I like to feed people.  I'm not 100% sure what it is, but there is something about feeding people that just makes me happy.  Really happy.  So, this particular direction toward the least of these is no hardship for me.  Admittedly, some are more difficult than others...

So, how about a few stories...  I would love to hear yours...


One of my favorite "feeding hungry people" journeys happened at a Women of Faith Conference.  I'm not really awesome in retreat situations that include other people, unless I'm speaking.  Then I hope I'm awesome.  But, of course, I'm not so awesome as to be asked to speak at such a huge conference, so on this particular weekend I was an overwhelmed spectator - overwhelmed by the sheer volume of ladies... and their perfume... and the fact that Sandi Patti was the featured artist, which just made this all the more painful for me.  The local church I attended at the time paid my way.  I went.  I think I may have digressed...

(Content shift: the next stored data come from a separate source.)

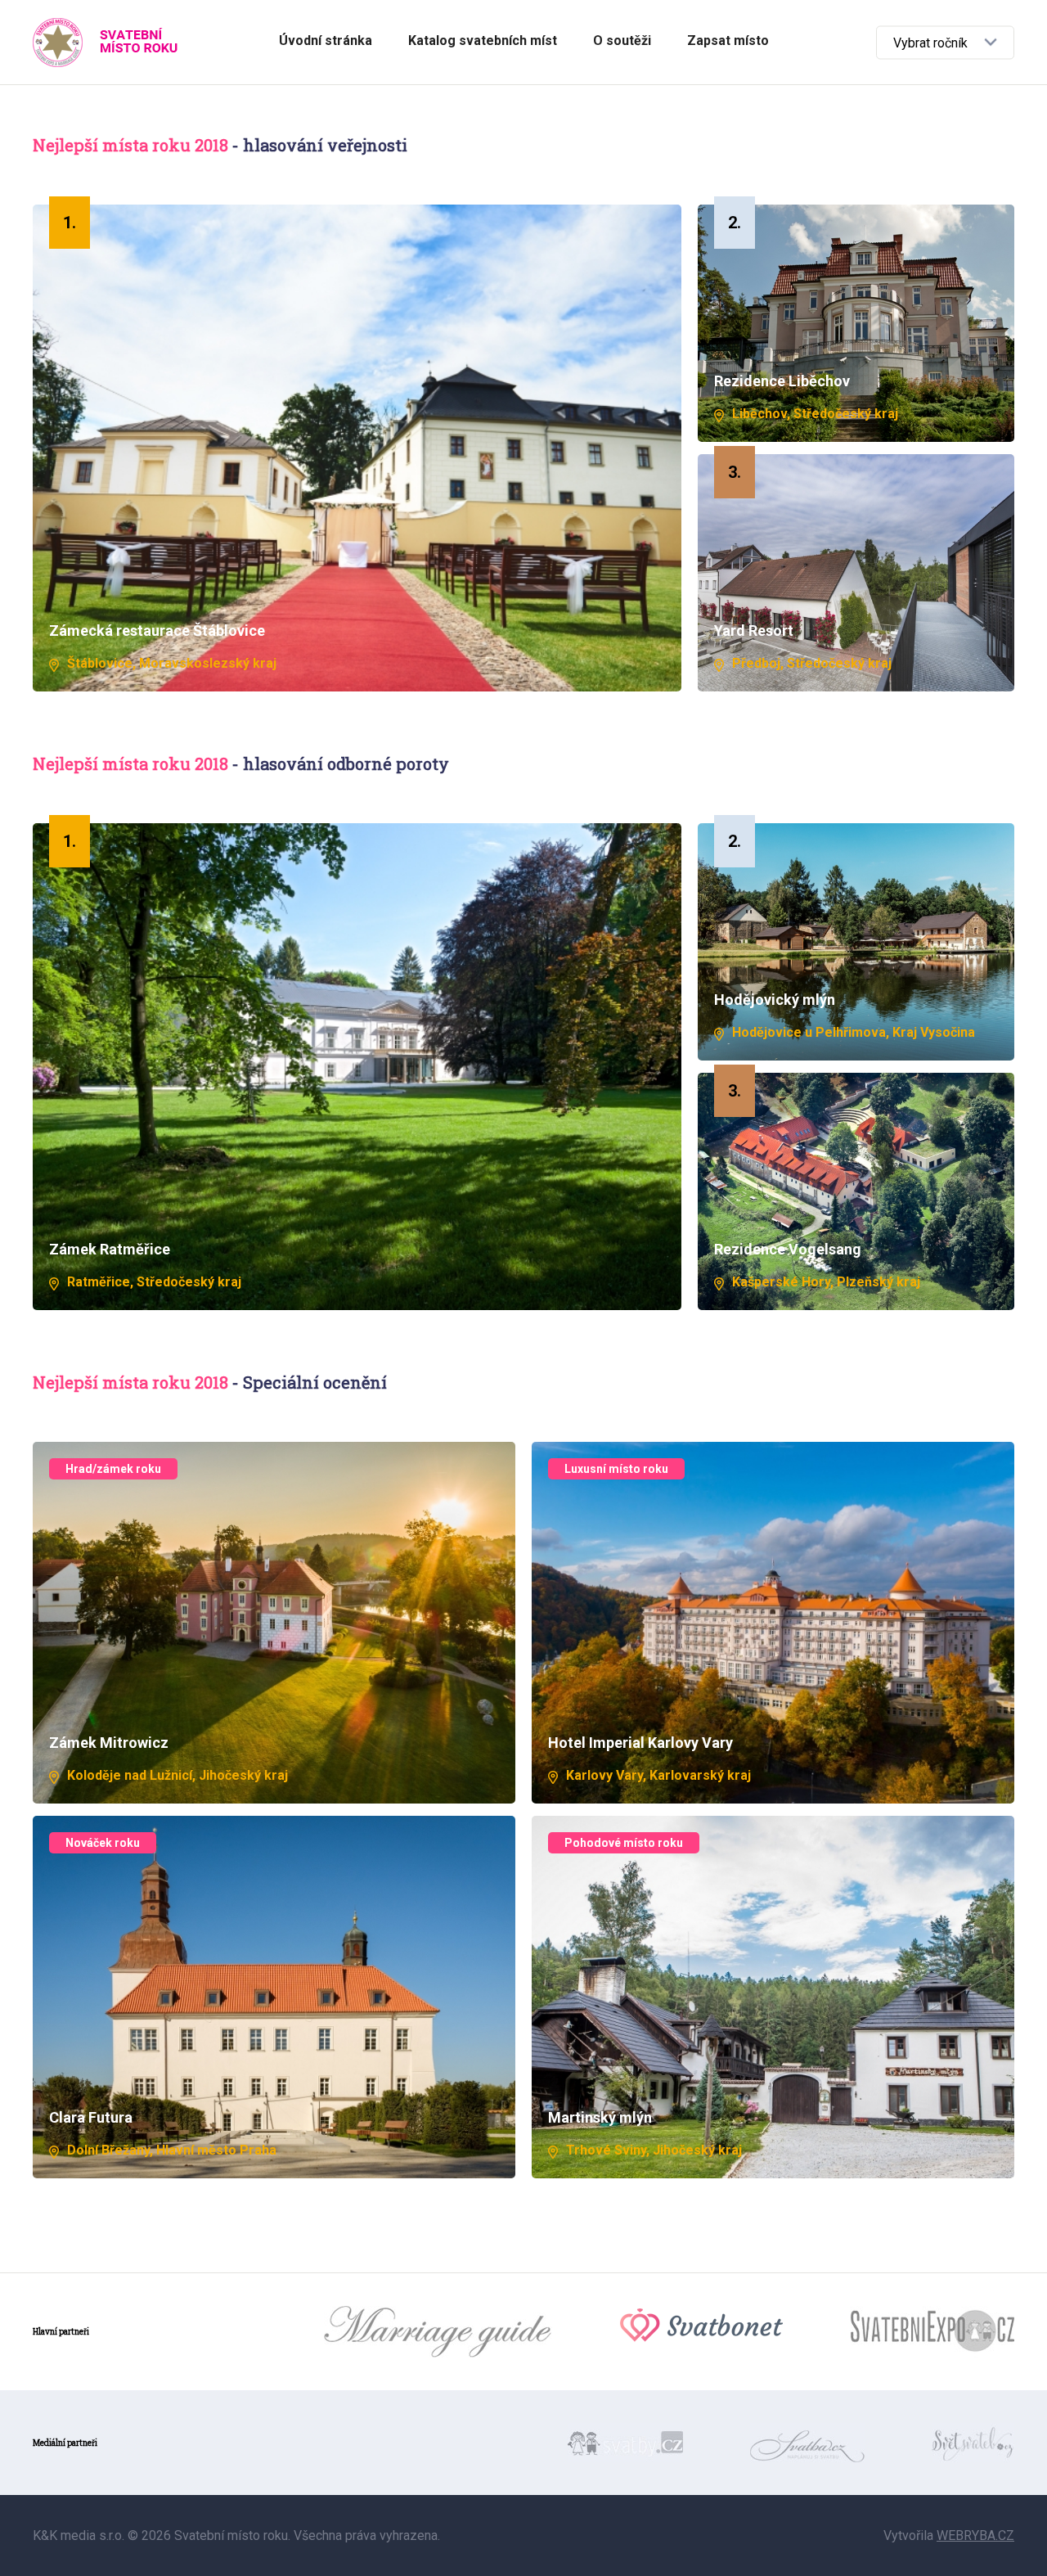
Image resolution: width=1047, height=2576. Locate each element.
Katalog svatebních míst (482, 40)
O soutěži (622, 40)
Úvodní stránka (325, 40)
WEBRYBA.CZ (975, 2535)
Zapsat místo (728, 40)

After the evening session, as I was walking back to the bus that brought me to this place, I noticed that many of the women were carrying their boxed lunches, or more accurately the garbage that was left in their boxed lunches, the food they didn't want to eat, condiments, used napkins, empty water bottles, etc.  Just before they passed under a bridge where a significant number of homeless people resided, they would add their garbage box to a growing pile on the sidewalk.  I'm sure they thought they were providing some sort of service to these people who had no food.  I'm sure their intent was good.  But it just left me speechless.  Here I was, standing in the midst of this large, overpriced gathering, watching women who just spent hours in worship, nervously sidestepping the least of these, not making eye contact, certainly not touching them, and feeling just a little bit smug, because, hey...  WE JUST FED THEM OUR GARBAGE!

It was a game changer for me.  I remember feeling really embarrassed to be a part of such a group, and I was also determined that these people were not going to eat garbage for breakfast.

Now, it is no easy task to slip the group at an event like this, but in the morning my roommates and I managed to overshoot the convention center for a chance to wait in line at Dunkin' Donuts, where we purchased a variety of bagels.  We went back to the bridge, passed the food out to each person, and took just a moment to greet them, bless them, be blessed by them.  Undoubtedly, it was the most rewarding part of the weekend.  I honestly can't remember a single thing any of the retreat speakers said, but I can still see the tears in the eyes of some of those people under the bridge. 

My only regret is that I haven't had this kind of opportunity in a long time...


There was that summer when I fed [redacted], a skinny little "street kid" whose family often didn't know where their next meal was coming from.  That's hard enough during the school year when kids in this situation are likely getting hot lunch, and often some sort of breakfast, during the school day, and there are a lot of communities who have stepped up in recent days to provide the same services during the summer, but that's not always the way it goes, and as the mother of a teenage boy, I know that two meals isn't really enough, anyway.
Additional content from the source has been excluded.